TASK 1 »
Print the part of the ECB inflation passage below that opens with the words containing "The remarks by" and closes with "some time yet.".
TASK 2 »
Answer these questions using the ECB inflation passage below:
(a) To what rate had eurozone inflation fallen in the year to September?
(b) At which US bank was De Guindos an executive when it collapsed in 2008?
(c) How long do changes to monetary policy usually take to have their full effect on inflation?
TASK 3 »
Recast the paragraph of the ECB inflation passage below that starts "Yet bond markets sold off heavily" as a short bulleted list that keeps its main facts.

QUOTED PASSAGE »
-=-=-=-=-

Along with oil, rapid wage growth, a weaker euro and resilient demand for services could also keep inflation high.
“This is, at the end of the day, a very delicate balance,” he said, speaking a few days before eurozone inflation data was released on Friday showing it had fallen more than economists expected to 4.3 per cent in the year to September.
Most economists think the eurozone economy is likely to shrink in the third quarter, contributing to a cooling of price pressures, making the ECB unlikely to raise rates further.
Yet bond markets sold off heavily last week, sending government borrowing costs to their highest level since Europe’s debt crisis over a decade ago, as investors fretted about signals from central banks that they will keep rates high for a prolonged period before cutting them.
The remarks by De Guindos, a former executive at US bank Lehman Brothers when it collapsed in 2008 who went on to be Spanish economy minister, signal eurozone interest rates will remain high for some time yet.
The ECB vice-president told the FT the “crucial” factor determining its next move was the speed with which its policy tightening is transmitted from banks and bond markets to consumers and businesses.
Changes to monetary policy usually only take full effect on inflation after at least a year, meaning much of the impact from the ECB’s tightening could still lie ahead. But if policy transmission has been rapid and inflation remains high, he said the bank may need to take further action on rates.
“If the transmission is incomplete, then we should be a little more patient,” he said. “If the transmission is much closer to completion, then we should consider the next steps to guarantee that inflation converges to our target.”

-=-=-=-=-

Stored data entries:

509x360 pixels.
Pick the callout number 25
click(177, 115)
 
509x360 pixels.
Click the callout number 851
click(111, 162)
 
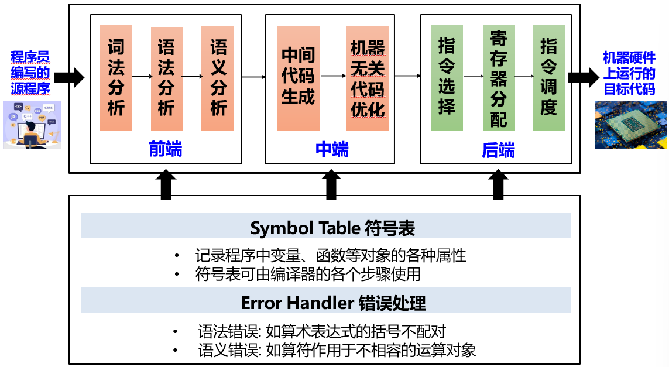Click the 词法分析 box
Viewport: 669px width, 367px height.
pyautogui.click(x=116, y=77)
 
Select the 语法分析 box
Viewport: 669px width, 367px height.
pyautogui.click(x=166, y=78)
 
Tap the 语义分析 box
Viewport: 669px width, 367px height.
pyautogui.click(x=217, y=77)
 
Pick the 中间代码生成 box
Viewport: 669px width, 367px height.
pyautogui.click(x=299, y=77)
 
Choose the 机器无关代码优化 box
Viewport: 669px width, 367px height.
pyautogui.click(x=368, y=77)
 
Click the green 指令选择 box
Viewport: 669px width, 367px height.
pyautogui.click(x=447, y=77)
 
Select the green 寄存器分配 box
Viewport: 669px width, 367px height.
pyautogui.click(x=499, y=77)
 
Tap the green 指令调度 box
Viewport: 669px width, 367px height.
pyautogui.click(x=548, y=77)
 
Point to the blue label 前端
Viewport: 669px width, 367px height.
pyautogui.click(x=166, y=149)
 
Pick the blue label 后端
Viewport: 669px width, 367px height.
pyautogui.click(x=498, y=150)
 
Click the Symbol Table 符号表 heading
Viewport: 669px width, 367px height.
pyautogui.click(x=325, y=227)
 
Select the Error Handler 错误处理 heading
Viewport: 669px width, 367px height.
pyautogui.click(x=325, y=302)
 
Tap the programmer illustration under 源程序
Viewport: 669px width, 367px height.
pyautogui.click(x=32, y=125)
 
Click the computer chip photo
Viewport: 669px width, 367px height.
pyautogui.click(x=630, y=125)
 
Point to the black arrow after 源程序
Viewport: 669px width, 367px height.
pyautogui.click(x=72, y=77)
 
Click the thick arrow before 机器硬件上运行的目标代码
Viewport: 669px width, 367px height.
pyautogui.click(x=582, y=77)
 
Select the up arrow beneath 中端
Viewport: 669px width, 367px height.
pyautogui.click(x=331, y=184)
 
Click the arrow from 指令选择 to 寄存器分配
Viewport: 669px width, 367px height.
pyautogui.click(x=472, y=76)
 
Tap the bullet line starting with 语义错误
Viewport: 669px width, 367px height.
pyautogui.click(x=337, y=351)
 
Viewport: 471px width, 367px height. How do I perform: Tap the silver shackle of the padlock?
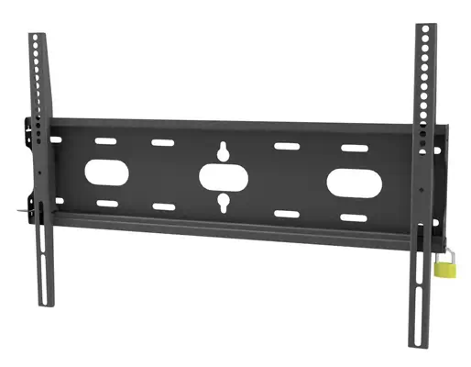pyautogui.click(x=447, y=250)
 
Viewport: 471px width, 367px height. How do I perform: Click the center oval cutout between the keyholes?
pyautogui.click(x=223, y=175)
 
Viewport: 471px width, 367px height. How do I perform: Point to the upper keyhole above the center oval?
pyautogui.click(x=223, y=150)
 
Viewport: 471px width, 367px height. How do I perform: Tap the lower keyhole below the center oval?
pyautogui.click(x=223, y=203)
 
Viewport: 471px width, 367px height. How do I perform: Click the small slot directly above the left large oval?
pyautogui.click(x=107, y=140)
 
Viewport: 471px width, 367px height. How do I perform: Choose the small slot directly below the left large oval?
pyautogui.click(x=107, y=203)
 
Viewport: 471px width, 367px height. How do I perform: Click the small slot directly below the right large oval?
pyautogui.click(x=352, y=217)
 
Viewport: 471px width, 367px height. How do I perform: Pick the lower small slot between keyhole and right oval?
pyautogui.click(x=287, y=214)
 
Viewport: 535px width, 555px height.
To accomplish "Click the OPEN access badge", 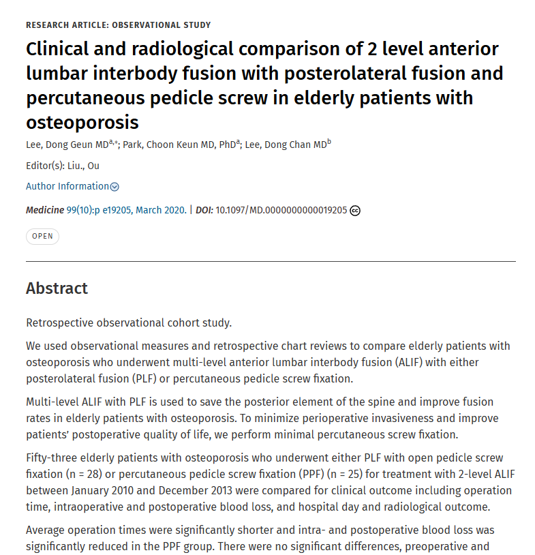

-=-=-=-=-

TASK OUTPUT 1 »
The remarks by De Guindos, a former executive at US bank Lehman Brothers when it collapsed in 2008 who went on to be Spanish economy minister, signal eurozone interest rates will remain high for some time yet.

TASK OUTPUT 2 »
(a) 4.3 per cent
(b) Lehman Brothers
(c) At least a year

TASK OUTPUT 3 »
- Bond markets sold off heavily last week.
- Government borrowing costs reached their highest level since Europe's debt crisis over a decade ago.
- Investors were worried by central bank signals that rates will stay high for a prolonged period before being cut.